On Tuesday, a bill advanced through the New York State Assembly health committee that would create a minimum nurse-to-patient ratio for both hospitals and nursing home facilities.

Assembly sponsor of the bill, Assemblywoman Aileen Gunther, said this pandemic served as a wake-up call and emphasized the need for safer staffing levels in these facilities.

“We’re not trying to hurt anybody. We’re not trying to hurt finances of the hospitals.
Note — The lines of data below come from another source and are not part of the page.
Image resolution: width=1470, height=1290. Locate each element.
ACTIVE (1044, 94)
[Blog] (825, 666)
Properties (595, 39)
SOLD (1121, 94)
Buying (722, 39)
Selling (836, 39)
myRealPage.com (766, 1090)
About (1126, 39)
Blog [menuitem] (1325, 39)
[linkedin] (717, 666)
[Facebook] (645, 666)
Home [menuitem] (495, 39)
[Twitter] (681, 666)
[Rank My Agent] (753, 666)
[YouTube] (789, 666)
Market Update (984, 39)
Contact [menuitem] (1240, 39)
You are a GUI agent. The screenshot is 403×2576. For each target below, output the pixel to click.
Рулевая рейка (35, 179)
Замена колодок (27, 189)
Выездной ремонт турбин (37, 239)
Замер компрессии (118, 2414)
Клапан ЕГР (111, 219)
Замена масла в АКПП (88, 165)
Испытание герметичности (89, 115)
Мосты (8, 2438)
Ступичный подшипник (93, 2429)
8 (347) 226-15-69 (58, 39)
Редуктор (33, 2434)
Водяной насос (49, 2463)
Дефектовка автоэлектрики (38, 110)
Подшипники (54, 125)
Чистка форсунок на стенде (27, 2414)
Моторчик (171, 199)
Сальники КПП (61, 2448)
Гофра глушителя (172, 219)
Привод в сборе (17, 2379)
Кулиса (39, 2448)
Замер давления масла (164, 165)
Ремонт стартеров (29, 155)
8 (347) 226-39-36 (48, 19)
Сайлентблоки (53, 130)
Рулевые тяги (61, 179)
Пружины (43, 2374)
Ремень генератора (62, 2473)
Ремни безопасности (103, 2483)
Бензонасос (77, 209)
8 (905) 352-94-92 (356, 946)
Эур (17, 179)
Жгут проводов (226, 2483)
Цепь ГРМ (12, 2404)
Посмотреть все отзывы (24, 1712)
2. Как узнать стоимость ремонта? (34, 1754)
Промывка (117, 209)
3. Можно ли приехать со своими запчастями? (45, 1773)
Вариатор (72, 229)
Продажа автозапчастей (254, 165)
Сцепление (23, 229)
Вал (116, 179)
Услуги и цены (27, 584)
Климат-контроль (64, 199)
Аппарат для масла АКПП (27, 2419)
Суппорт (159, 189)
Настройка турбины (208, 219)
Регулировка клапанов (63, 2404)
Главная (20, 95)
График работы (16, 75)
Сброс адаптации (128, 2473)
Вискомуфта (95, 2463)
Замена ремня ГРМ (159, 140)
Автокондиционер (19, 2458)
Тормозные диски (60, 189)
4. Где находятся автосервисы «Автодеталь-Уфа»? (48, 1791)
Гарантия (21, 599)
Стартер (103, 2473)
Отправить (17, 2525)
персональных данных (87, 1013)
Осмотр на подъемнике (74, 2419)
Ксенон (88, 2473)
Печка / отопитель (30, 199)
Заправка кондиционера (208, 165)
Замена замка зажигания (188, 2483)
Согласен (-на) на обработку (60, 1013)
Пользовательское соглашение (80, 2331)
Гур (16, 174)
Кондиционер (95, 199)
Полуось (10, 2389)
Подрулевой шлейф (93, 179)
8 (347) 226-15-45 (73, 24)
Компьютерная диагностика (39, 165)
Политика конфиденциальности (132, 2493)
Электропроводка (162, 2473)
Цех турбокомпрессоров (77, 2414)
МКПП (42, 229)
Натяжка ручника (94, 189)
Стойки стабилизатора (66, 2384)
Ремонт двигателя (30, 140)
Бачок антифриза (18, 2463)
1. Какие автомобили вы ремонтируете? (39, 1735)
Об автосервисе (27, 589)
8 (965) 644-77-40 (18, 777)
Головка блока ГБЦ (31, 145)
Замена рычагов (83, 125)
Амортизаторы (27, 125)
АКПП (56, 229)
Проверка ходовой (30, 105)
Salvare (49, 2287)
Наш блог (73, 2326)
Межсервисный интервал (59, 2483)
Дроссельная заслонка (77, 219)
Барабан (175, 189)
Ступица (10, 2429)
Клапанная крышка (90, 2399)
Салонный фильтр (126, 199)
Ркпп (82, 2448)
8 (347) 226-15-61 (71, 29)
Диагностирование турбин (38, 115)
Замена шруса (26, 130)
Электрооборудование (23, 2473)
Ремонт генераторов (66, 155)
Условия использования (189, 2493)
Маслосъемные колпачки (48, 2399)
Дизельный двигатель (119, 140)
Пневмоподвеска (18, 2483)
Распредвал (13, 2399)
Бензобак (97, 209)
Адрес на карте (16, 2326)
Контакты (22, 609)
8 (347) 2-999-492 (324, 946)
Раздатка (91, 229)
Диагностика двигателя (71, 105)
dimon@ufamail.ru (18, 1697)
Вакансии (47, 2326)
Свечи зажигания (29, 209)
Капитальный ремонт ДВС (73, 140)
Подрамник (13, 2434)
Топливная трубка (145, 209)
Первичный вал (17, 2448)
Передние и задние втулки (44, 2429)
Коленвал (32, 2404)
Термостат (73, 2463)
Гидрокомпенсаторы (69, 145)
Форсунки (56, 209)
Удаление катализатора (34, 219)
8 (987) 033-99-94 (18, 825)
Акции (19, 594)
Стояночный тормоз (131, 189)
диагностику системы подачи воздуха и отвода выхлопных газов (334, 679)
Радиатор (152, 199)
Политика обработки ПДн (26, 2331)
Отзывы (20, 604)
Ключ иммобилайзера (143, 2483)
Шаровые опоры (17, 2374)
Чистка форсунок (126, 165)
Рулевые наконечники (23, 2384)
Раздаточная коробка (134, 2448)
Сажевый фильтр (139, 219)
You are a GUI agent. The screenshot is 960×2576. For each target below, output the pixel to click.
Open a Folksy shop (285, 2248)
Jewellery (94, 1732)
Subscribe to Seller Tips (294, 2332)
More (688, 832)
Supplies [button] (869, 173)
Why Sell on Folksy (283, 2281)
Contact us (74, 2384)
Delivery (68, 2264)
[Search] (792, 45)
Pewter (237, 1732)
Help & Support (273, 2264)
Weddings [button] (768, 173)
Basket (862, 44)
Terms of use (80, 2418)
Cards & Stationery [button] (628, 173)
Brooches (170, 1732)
But we are trying to improve the quality of care in New York state and provide the care that is necessary for the patients we care for," Gunther said.

A few Assembly health committee members did vote against the “Safe Staffing for Quality Care Act” and tried to ask a few questions during the hearing.

Assembly Health Chair Richard Gottfried said this bill was introduced around 20 years ago and has been debated for years.  

“This bill has been debated for about 20 years if more people want to speak, okay, but I’m going to ask members not to respond,” Assemblyman Gottfried said.

Assemblywoman Marjorie Byrnes said she felt silenced in what she says should be an important debate.

She said hospitals in her region are extremely concerned about nursing shortages heightened by this pandemic.

“An unbending ratio in some of these hospitals with fears of fines or having their operating licenses revoked,” Assemblywoman Byrnes said. “We could potentially risk losing some of our best resources for medicine in areas that are outside the urban areas.”

This concern was also highlighted in a report released by the State Health Department last year that showed New York would need to hire nearly 70,000 additional nurses to meet mandated staffing levels.

It also estimates this would cost potentially over $4 billion and close many hospitals around the state.

Judy Sheridan-Gonzalez, president of the New York State Nurses Association, disputed the health department’s report, saying that many nurses would return to work if they knew there was a safe staffing mandate in place.

“The nursing shortage that currently exists is a result of many of the nurses leaving the profession because they could not tolerate the unsafe staffing conditions,” Sheridan-Gonzalez explained. “Those nurses will come back.”

The bill still needs to advance through two more committees before it heads to the Assembly floor for a vote.